Dow Chemical Company (“Dow”) appeals the judgment by the United States District Court for the Middle District of Florida in favor of Mee Industries, Inc. (“Mee”) and Florida Power Corporation (“Florida Power”) (collectively “appel-lees”). Dow Chem. Co. v. Mee Indus., 65 USPQ2d 1876 (M.D.Fla.2002). We affirm as to the judgment of invalidity of claims 14-16, 21, and 22 of U.S. Patent No. 5,867,-977 (“the '977 patent”) and claim 30 of U.S. Patent No. 5,930,990 (“the '990 patent”), but reverse as to the judgment of invalidity of claims 23 and 24 of the '977 patent. We also affirm the judgment of no infringement by Florida Power and Mee as to claims 35, 37, and 38 of the '977 patent. As to the infringement of claims 23 and 24 of the '977 patent, we affirm the judgment of no direct infringement by Mee and Florida Power, but vacate and remand for further proceedings as to contributory and induced infringement by Mee. Finally, we hold that the district court erred in concluding that Dow did not carry its burden to establish damages because it failed to provide expert testimony on the damages issue.

BACKGROUND

Dow is the assignee of the '977 and '990 patents (“the patents-in-suit”), both entitled “Method and Apparatus for Achieving Power Augmentation in Gas Turbines Via Wet Compression.” The '977 patent was filed as a continuation-in-part based on the application that issued as the '990 patent. Substantial changes were made in the text of the application that led to the issuance of the '977 patent. However, the differences between the two specifications are not pertinent to this appeal. Reference will be made to the specification of the '977 patent as exemplary of the disclosures of the patents-in-suit.

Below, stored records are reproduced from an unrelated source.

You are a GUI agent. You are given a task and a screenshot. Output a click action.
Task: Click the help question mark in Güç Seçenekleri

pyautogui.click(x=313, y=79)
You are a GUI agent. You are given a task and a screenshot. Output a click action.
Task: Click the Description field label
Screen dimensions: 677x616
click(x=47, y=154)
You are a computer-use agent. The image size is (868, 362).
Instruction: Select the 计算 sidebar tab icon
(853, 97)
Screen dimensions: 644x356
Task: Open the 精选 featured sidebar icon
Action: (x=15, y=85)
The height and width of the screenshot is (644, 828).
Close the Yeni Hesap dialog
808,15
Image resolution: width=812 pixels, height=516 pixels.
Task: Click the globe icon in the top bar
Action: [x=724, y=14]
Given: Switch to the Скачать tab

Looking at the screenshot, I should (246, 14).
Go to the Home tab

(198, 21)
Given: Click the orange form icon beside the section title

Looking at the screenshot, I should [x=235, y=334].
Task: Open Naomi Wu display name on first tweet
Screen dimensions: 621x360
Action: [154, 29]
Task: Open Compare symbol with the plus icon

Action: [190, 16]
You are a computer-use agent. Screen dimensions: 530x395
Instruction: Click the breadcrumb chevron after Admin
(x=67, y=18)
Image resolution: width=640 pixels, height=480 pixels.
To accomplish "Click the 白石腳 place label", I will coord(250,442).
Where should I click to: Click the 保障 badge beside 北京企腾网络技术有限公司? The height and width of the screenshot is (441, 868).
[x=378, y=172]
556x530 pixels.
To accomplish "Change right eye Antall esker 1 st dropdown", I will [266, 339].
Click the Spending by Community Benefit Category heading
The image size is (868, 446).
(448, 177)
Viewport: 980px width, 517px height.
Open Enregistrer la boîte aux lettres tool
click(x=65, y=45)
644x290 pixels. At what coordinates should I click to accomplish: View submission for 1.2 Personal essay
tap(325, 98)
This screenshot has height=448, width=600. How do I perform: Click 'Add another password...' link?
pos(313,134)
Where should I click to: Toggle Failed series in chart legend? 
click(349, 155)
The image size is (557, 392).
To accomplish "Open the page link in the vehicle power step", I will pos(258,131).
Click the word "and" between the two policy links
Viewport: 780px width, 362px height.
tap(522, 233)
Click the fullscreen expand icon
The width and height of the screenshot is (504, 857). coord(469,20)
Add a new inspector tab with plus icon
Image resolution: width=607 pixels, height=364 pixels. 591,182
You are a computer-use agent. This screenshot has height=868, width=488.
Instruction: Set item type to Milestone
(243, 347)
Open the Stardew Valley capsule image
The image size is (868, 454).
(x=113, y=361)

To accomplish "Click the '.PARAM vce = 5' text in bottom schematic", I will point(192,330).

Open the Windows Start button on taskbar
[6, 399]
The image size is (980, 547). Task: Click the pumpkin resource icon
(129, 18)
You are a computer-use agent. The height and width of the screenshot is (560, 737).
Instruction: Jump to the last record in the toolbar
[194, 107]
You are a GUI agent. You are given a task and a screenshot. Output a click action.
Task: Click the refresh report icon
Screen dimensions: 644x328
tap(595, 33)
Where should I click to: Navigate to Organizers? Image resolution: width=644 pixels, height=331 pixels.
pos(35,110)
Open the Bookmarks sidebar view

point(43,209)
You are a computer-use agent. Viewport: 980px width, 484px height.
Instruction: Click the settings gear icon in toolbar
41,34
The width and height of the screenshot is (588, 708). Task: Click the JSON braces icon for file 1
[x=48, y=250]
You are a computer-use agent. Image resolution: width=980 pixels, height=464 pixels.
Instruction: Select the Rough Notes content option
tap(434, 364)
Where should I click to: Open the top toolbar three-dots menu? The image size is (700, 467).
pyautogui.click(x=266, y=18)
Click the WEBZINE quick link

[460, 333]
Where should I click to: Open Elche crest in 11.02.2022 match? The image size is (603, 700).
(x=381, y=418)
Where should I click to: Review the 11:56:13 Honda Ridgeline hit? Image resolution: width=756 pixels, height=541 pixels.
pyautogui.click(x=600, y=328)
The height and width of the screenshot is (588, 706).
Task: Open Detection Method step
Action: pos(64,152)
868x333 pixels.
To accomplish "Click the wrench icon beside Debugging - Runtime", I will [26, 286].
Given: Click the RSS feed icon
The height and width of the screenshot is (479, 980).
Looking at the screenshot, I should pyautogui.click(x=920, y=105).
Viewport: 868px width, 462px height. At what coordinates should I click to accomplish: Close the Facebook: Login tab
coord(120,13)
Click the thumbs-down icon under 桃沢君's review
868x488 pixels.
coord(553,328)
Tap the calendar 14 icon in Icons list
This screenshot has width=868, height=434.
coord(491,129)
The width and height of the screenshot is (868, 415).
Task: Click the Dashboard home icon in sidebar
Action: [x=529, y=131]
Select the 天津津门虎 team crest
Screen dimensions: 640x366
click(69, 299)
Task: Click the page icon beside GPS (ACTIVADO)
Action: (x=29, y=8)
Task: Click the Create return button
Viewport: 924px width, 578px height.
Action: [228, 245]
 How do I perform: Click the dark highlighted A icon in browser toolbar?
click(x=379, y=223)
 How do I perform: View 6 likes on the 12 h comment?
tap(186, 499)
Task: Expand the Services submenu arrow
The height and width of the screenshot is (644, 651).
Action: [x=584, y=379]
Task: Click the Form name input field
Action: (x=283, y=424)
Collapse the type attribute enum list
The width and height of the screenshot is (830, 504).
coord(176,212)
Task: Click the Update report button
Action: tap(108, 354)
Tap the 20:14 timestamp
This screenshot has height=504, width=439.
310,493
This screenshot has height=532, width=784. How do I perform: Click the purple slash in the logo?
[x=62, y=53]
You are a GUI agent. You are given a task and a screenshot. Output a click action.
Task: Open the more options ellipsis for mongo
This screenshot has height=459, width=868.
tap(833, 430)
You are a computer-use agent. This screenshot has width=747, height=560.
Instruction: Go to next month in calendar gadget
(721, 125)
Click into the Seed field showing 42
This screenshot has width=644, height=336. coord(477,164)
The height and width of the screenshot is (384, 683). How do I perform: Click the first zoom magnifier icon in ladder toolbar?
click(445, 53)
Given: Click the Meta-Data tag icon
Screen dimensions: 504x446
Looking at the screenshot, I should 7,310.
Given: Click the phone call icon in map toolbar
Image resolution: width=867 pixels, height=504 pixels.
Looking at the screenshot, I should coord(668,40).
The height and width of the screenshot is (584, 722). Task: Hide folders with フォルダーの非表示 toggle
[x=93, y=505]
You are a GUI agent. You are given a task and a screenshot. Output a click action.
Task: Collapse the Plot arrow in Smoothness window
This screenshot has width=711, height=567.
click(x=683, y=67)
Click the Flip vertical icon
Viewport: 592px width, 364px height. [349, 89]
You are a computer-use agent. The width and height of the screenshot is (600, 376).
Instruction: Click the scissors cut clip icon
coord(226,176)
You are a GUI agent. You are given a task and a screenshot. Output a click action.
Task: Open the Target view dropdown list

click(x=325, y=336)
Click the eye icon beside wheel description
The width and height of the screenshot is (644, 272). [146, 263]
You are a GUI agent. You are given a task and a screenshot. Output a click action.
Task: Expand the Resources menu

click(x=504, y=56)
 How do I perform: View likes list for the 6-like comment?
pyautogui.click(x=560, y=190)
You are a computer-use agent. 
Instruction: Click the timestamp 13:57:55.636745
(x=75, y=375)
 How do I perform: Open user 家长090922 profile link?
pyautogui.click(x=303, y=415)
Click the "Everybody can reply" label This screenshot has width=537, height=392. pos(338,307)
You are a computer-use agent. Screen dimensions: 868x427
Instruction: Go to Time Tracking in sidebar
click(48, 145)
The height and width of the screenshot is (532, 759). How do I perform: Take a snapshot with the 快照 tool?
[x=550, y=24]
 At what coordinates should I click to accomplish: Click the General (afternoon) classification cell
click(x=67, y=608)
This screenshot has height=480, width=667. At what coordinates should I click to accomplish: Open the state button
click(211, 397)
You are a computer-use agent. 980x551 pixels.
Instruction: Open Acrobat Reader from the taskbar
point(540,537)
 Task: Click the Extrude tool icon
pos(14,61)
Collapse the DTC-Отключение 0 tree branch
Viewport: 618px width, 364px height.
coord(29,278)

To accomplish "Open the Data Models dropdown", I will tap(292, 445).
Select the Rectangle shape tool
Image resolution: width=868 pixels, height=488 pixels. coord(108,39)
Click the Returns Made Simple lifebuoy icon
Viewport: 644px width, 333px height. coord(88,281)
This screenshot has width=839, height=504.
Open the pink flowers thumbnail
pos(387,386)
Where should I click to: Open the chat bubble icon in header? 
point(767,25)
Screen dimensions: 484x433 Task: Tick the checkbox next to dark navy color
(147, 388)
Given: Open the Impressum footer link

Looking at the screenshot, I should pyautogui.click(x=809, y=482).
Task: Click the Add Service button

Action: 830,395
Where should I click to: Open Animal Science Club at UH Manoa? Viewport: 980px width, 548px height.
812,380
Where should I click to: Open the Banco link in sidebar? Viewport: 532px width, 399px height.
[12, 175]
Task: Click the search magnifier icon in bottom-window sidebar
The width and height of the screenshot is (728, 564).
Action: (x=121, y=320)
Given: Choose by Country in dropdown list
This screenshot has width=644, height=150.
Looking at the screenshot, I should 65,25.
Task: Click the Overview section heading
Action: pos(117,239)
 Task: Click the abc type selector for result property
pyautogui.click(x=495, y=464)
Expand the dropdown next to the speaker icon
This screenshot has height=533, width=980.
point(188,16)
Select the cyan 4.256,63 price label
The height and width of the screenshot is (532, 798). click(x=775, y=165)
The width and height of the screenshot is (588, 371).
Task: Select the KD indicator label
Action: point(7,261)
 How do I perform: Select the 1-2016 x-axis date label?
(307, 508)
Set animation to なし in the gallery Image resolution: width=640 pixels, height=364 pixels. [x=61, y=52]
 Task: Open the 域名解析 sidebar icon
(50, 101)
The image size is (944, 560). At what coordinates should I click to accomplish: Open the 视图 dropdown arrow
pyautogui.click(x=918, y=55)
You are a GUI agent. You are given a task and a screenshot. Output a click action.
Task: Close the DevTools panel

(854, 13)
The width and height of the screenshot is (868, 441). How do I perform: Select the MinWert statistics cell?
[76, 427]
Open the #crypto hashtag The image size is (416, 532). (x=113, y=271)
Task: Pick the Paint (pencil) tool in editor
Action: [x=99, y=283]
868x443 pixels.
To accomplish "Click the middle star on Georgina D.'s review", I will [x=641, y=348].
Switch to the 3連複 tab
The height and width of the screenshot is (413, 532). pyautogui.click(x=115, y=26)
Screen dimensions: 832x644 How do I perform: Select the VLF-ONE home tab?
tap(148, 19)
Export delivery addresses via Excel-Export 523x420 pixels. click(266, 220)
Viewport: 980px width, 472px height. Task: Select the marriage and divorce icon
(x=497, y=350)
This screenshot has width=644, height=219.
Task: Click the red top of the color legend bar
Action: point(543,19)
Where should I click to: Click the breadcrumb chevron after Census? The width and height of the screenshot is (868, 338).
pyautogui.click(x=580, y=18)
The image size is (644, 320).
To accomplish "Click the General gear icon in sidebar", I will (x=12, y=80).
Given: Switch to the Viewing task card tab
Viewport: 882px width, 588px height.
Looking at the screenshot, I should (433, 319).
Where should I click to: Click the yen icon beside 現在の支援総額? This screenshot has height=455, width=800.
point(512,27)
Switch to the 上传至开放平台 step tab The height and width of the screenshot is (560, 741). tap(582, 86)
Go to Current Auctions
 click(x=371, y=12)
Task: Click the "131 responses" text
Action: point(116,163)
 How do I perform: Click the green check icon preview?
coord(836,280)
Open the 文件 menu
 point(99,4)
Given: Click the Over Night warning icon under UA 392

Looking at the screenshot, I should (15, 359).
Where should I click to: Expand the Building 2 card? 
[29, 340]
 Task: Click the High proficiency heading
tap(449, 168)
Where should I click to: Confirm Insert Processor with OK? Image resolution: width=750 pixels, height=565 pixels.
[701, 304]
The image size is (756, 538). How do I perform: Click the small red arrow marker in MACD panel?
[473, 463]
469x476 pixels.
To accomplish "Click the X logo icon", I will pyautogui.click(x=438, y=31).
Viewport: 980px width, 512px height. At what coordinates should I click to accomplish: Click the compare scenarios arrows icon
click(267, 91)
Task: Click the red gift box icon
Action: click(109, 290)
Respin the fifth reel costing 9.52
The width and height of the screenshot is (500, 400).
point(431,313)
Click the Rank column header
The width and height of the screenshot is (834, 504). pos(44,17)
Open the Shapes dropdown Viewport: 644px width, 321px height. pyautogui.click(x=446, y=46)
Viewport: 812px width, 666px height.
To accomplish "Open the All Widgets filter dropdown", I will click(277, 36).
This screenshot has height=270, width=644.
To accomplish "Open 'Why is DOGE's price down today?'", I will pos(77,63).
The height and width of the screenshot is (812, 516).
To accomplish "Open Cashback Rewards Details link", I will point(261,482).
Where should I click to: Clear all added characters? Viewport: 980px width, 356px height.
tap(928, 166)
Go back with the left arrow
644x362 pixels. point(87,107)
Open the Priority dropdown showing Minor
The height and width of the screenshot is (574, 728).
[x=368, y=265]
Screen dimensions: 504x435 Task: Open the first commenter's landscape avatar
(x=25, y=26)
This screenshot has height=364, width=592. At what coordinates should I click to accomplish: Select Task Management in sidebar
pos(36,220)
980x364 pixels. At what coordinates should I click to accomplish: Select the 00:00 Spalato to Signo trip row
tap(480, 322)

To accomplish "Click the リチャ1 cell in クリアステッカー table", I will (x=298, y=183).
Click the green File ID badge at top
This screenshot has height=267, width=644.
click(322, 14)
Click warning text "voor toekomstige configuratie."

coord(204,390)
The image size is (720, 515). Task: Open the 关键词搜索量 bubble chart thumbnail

*1373 The patents-in-suit are directed to improving the efficiency of gas turbines by increasing their power output. The improved efficiency results from modifying a turbine to employ an effect called “wet compression,” which operates by permitting liquid water particles to enter the compressor of a gas turbine. The patents-in-suit explain wet compression as follows:

Wet compression enables power augmentation in gas turbine systems by reducing the work required for compression of the inlet air. This thermodynamic benefit is realized within the compressor of a gas turbine through “latent heat intercooling”, where water (or some other appropriate liquid) added to the air inducted into the compressor cools that air, through evaporation, as the air with the added water is being compressed. The added water can be conceptualized as an “evaporative liquid heat sink” in this regard.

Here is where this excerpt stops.